▶ What is asked: Copy each of the rows below word for word, leaving nothing out.

____________

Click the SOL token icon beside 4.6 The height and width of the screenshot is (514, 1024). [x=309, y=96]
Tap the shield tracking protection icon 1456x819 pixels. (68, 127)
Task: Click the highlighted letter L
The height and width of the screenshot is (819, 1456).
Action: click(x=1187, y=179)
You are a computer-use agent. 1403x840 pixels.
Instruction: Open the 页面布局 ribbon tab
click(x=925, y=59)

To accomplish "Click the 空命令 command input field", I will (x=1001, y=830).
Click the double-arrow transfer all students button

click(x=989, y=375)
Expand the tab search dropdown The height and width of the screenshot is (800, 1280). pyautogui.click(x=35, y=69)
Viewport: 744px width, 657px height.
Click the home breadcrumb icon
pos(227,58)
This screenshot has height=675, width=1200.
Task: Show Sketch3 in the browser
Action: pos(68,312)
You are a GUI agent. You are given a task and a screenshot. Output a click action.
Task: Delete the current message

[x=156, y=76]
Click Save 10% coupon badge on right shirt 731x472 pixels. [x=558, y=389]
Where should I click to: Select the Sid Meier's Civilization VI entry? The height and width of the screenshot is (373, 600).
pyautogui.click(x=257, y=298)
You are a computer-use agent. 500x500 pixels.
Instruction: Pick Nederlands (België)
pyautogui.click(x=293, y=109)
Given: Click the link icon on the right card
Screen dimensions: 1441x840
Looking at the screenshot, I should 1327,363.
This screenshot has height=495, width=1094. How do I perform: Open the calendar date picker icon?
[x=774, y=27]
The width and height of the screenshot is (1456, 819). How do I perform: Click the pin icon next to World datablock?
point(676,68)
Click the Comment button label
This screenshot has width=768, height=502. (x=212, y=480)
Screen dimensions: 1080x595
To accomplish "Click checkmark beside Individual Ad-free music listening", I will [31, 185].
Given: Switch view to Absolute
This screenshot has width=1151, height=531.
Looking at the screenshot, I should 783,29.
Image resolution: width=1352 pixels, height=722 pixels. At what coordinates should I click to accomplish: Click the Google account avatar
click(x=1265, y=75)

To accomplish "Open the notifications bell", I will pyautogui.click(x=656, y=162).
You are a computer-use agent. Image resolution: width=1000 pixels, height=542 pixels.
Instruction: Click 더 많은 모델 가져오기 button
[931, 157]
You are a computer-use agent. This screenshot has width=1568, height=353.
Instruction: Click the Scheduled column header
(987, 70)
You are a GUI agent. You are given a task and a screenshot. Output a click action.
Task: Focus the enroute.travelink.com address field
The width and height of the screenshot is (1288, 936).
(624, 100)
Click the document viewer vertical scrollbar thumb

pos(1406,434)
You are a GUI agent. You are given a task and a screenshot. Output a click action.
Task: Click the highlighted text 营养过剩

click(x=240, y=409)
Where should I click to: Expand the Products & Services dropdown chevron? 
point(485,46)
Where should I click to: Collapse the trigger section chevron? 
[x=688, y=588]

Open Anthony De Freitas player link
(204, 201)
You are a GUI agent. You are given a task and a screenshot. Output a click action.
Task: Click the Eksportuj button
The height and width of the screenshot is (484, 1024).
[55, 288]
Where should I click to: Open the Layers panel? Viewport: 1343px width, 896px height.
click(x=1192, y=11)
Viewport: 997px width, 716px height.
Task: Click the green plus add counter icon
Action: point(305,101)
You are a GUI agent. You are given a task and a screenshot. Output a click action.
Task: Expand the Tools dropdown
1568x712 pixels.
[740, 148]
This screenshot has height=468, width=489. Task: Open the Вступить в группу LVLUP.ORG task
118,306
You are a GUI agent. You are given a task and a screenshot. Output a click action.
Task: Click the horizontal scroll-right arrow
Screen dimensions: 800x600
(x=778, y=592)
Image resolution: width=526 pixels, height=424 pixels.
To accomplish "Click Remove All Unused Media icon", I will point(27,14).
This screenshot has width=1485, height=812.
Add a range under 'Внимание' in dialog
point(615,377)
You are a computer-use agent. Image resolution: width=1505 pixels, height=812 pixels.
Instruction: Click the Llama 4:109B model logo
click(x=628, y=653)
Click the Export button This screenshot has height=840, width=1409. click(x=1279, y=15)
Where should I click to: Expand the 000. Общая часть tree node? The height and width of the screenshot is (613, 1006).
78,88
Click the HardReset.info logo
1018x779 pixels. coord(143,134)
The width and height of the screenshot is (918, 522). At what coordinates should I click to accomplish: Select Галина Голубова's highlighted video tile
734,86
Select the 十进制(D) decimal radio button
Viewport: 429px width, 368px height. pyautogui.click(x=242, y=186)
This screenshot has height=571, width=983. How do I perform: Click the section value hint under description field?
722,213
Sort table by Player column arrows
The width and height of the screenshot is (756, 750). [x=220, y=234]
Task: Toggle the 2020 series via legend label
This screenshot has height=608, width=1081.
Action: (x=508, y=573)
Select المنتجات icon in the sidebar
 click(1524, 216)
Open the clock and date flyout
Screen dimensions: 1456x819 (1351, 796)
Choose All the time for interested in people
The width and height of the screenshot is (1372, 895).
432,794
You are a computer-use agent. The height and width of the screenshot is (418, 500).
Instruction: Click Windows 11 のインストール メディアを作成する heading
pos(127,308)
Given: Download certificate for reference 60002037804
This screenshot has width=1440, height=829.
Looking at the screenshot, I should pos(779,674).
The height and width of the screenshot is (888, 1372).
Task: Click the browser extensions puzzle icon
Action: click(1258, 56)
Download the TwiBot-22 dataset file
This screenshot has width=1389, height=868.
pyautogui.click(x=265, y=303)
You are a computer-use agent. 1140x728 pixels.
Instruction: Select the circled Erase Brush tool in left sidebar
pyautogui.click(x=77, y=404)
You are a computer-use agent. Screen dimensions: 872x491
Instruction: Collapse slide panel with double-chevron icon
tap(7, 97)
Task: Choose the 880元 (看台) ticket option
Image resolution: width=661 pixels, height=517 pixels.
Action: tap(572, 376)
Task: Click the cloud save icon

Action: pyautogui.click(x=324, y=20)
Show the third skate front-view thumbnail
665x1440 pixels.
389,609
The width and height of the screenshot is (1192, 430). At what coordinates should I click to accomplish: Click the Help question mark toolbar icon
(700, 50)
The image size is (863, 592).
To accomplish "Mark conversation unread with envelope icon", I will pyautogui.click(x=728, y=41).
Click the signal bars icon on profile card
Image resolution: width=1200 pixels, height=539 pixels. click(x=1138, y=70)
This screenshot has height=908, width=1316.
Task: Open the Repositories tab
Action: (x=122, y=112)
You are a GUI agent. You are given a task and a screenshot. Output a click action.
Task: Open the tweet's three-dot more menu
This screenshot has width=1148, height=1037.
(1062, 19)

____________

▶ Solution:
Click the SOL token icon beside 4.6 The height and width of the screenshot is (514, 1024). [x=309, y=96]
Tap the shield tracking protection icon 1456x819 pixels. (68, 127)
Task: Click the highlighted letter L
The height and width of the screenshot is (819, 1456).
Action: click(x=1187, y=179)
You are a computer-use agent. 1403x840 pixels.
Instruction: Open the 页面布局 ribbon tab
click(x=925, y=59)

To accomplish "Click the 空命令 command input field", I will (x=1001, y=830).
Click the double-arrow transfer all students button

click(x=989, y=375)
Expand the tab search dropdown The height and width of the screenshot is (800, 1280). pyautogui.click(x=35, y=69)
Viewport: 744px width, 657px height.
Click the home breadcrumb icon
pos(227,58)
This screenshot has height=675, width=1200.
Task: Show Sketch3 in the browser
Action: pos(68,312)
You are a GUI agent. You are given a task and a screenshot. Output a click action.
Task: Delete the current message

[x=156, y=76]
Click Save 10% coupon badge on right shirt 731x472 pixels. [x=558, y=389]
Where should I click to: Select the Sid Meier's Civilization VI entry? The height and width of the screenshot is (373, 600).
pyautogui.click(x=257, y=298)
You are a computer-use agent. 500x500 pixels.
Instruction: Pick Nederlands (België)
pyautogui.click(x=293, y=109)
Given: Click the link icon on the right card
Screen dimensions: 1441x840
Looking at the screenshot, I should 1327,363.
This screenshot has height=495, width=1094. How do I perform: Open the calendar date picker icon?
[x=774, y=27]
The width and height of the screenshot is (1456, 819). How do I perform: Click the pin icon next to World datablock?
point(676,68)
Click the Comment button label
This screenshot has width=768, height=502. (x=212, y=480)
Screen dimensions: 1080x595
To accomplish "Click checkmark beside Individual Ad-free music listening", I will [31, 185].
Given: Switch view to Absolute
This screenshot has width=1151, height=531.
Looking at the screenshot, I should 783,29.
Image resolution: width=1352 pixels, height=722 pixels. At what coordinates should I click to accomplish: Click the Google account avatar
click(x=1265, y=75)

To accomplish "Open the notifications bell", I will pyautogui.click(x=656, y=162).
You are a computer-use agent. Image resolution: width=1000 pixels, height=542 pixels.
Instruction: Click 더 많은 모델 가져오기 button
[931, 157]
You are a computer-use agent. This screenshot has width=1568, height=353.
Instruction: Click the Scheduled column header
(987, 70)
You are a GUI agent. You are given a task and a screenshot. Output a click action.
Task: Focus the enroute.travelink.com address field
The width and height of the screenshot is (1288, 936).
(624, 100)
Click the document viewer vertical scrollbar thumb

pos(1406,434)
You are a GUI agent. You are given a task and a screenshot. Output a click action.
Task: Click the highlighted text 营养过剩

click(x=240, y=409)
Where should I click to: Expand the Products & Services dropdown chevron? 
point(485,46)
Where should I click to: Collapse the trigger section chevron? 
[x=688, y=588]

Open Anthony De Freitas player link
(204, 201)
You are a GUI agent. You are given a task and a screenshot. Output a click action.
Task: Click the Eksportuj button
The height and width of the screenshot is (484, 1024).
[55, 288]
Where should I click to: Open the Layers panel? Viewport: 1343px width, 896px height.
click(x=1192, y=11)
Viewport: 997px width, 716px height.
Task: Click the green plus add counter icon
Action: point(305,101)
You are a GUI agent. You are given a task and a screenshot. Output a click action.
Task: Expand the Tools dropdown
1568x712 pixels.
[740, 148]
This screenshot has height=468, width=489. Task: Open the Вступить в группу LVLUP.ORG task
118,306
You are a GUI agent. You are given a task and a screenshot. Output a click action.
Task: Click the horizontal scroll-right arrow
Screen dimensions: 800x600
(x=778, y=592)
Image resolution: width=526 pixels, height=424 pixels.
To accomplish "Click Remove All Unused Media icon", I will point(27,14).
This screenshot has width=1485, height=812.
Add a range under 'Внимание' in dialog
point(615,377)
You are a computer-use agent. Image resolution: width=1505 pixels, height=812 pixels.
Instruction: Click the Llama 4:109B model logo
click(x=628, y=653)
Click the Export button This screenshot has height=840, width=1409. click(x=1279, y=15)
Where should I click to: Expand the 000. Общая часть tree node? The height and width of the screenshot is (613, 1006).
78,88
Click the HardReset.info logo
1018x779 pixels. coord(143,134)
The width and height of the screenshot is (918, 522). At what coordinates should I click to accomplish: Select Галина Голубова's highlighted video tile
734,86
Select the 十进制(D) decimal radio button
Viewport: 429px width, 368px height. pyautogui.click(x=242, y=186)
This screenshot has height=571, width=983. How do I perform: Click the section value hint under description field?
722,213
Sort table by Player column arrows
The width and height of the screenshot is (756, 750). [x=220, y=234]
Task: Toggle the 2020 series via legend label
This screenshot has height=608, width=1081.
Action: (x=508, y=573)
Select المنتجات icon in the sidebar
 click(1524, 216)
Open the clock and date flyout
Screen dimensions: 1456x819 (1351, 796)
Choose All the time for interested in people
The width and height of the screenshot is (1372, 895).
432,794
You are a computer-use agent. The height and width of the screenshot is (418, 500).
Instruction: Click Windows 11 のインストール メディアを作成する heading
pos(127,308)
Given: Download certificate for reference 60002037804
This screenshot has width=1440, height=829.
Looking at the screenshot, I should pos(779,674).
The height and width of the screenshot is (888, 1372).
Task: Click the browser extensions puzzle icon
Action: click(1258, 56)
Download the TwiBot-22 dataset file
This screenshot has width=1389, height=868.
pyautogui.click(x=265, y=303)
You are a computer-use agent. 1140x728 pixels.
Instruction: Select the circled Erase Brush tool in left sidebar
pyautogui.click(x=77, y=404)
You are a computer-use agent. Screen dimensions: 872x491
Instruction: Collapse slide panel with double-chevron icon
tap(7, 97)
Task: Choose the 880元 (看台) ticket option
Image resolution: width=661 pixels, height=517 pixels.
Action: tap(572, 376)
Task: Click the cloud save icon

Action: pyautogui.click(x=324, y=20)
Show the third skate front-view thumbnail
665x1440 pixels.
389,609
The width and height of the screenshot is (1192, 430). At what coordinates should I click to accomplish: Click the Help question mark toolbar icon
(700, 50)
The image size is (863, 592).
To accomplish "Mark conversation unread with envelope icon", I will pyautogui.click(x=728, y=41).
Click the signal bars icon on profile card
Image resolution: width=1200 pixels, height=539 pixels. click(x=1138, y=70)
This screenshot has height=908, width=1316.
Task: Open the Repositories tab
Action: (x=122, y=112)
You are a GUI agent. You are given a task and a screenshot. Output a click action.
Task: Open the tweet's three-dot more menu
This screenshot has width=1148, height=1037.
(1062, 19)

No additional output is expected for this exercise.